JEP 330
John Rose
john.r.rose at oracle.com
Sat Jun 2 02:01:09 UTC 2018
On Jun 1, 2018, at 1:26 PM, forax at univ-mlv.fr wrote:
>
> De: "John Rose" <john.r.rose at oracle.com>
> À: "Remi Forax" <forax at univ-mlv.fr>
> Cc: "cay horstmann" <cay.horstmann at gmail.com>, "compiler-dev" <compiler-dev at openjdk.java.net>
> Envoyé: Jeudi 31 Mai 2018 22:55:14
> Objet: Re: JEP 330
> On May 31, 2018, at 1:36 PM, Remi Forax <forax at univ-mlv.fr <mailto:forax at univ-mlv.fr>> wrote:
>
> or just put the jar near the shebang file :)
>
> That raises an interesting question: How does the shebang script refer to a side file
> in the same directory? In /bin/sh we would say something like "${0%/*}/side.jar".

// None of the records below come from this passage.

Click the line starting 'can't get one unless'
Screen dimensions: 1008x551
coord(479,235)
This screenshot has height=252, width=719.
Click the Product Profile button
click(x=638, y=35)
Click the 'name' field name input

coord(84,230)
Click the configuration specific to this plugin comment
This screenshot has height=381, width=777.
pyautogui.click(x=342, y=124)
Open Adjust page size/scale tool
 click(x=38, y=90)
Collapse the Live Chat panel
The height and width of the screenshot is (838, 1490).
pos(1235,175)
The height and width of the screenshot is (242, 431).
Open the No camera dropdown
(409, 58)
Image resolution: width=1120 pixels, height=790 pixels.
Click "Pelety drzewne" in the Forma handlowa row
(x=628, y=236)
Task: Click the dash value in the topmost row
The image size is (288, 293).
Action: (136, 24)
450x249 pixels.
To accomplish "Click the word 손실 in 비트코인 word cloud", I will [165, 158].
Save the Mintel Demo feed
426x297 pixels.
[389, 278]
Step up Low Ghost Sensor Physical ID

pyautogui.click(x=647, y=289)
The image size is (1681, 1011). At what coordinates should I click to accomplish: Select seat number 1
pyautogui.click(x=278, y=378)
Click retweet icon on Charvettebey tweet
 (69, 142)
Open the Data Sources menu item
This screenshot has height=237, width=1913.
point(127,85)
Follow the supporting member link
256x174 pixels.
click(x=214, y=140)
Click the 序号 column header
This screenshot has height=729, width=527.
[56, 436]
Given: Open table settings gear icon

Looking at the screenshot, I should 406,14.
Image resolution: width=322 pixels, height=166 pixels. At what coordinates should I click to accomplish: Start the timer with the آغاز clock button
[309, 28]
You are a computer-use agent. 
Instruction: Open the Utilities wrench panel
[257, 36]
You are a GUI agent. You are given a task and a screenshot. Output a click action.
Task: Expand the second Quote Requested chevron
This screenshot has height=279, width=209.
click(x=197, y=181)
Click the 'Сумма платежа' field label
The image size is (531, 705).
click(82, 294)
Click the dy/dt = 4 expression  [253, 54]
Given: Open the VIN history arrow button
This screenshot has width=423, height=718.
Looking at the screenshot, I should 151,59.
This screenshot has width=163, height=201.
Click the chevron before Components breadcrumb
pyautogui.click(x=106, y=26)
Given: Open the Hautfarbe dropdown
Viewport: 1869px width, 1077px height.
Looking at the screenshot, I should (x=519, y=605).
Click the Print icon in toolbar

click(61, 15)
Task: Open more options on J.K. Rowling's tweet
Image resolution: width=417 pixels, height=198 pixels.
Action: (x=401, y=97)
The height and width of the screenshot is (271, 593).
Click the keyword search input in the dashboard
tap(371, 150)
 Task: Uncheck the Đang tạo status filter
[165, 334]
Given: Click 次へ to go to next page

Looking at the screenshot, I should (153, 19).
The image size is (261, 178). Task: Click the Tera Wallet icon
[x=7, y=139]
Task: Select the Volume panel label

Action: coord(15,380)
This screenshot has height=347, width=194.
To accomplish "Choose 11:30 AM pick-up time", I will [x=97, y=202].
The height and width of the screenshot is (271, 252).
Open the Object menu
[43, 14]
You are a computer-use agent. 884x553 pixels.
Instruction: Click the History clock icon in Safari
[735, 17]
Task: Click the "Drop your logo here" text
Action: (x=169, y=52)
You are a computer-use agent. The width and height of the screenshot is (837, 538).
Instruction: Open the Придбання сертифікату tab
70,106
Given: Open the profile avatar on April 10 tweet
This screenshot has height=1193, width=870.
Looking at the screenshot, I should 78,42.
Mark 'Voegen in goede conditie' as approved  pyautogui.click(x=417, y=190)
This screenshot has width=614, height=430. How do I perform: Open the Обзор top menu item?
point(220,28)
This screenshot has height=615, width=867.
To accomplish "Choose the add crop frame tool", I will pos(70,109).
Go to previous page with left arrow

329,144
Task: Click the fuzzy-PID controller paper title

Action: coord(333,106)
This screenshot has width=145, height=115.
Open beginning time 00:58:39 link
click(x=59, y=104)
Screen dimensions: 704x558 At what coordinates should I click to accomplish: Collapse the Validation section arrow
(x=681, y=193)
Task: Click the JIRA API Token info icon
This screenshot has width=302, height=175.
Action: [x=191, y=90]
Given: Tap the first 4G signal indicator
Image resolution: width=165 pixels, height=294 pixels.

> I suppose there is a JVM property which exposes that command line argument already;
> if not there should be. Then an API like java.nio.file.Path can help find the side file.
>
> Amusingly, it's easier to get a jar from a server somewhere on the planet than to get a jar from the same directory of a script :)
This might work:
System.getProperty("sun.java.command")
At least, it works today to get the class name. Who knows whether
it will also give you the script file name. And note the ominous "sun."
prefix.
Seems like this use case could use some love. Scripts locating
themselves require a little work from the launcher, well repaid
by portability (relocatability) of the script.
As an idealist, I might want Class.getResourceAsStream to return
the contents of a side file to the script file. But it's more likely to
return null, given the strategy of compiling the script into a temporary
artifact in an undisclosed location.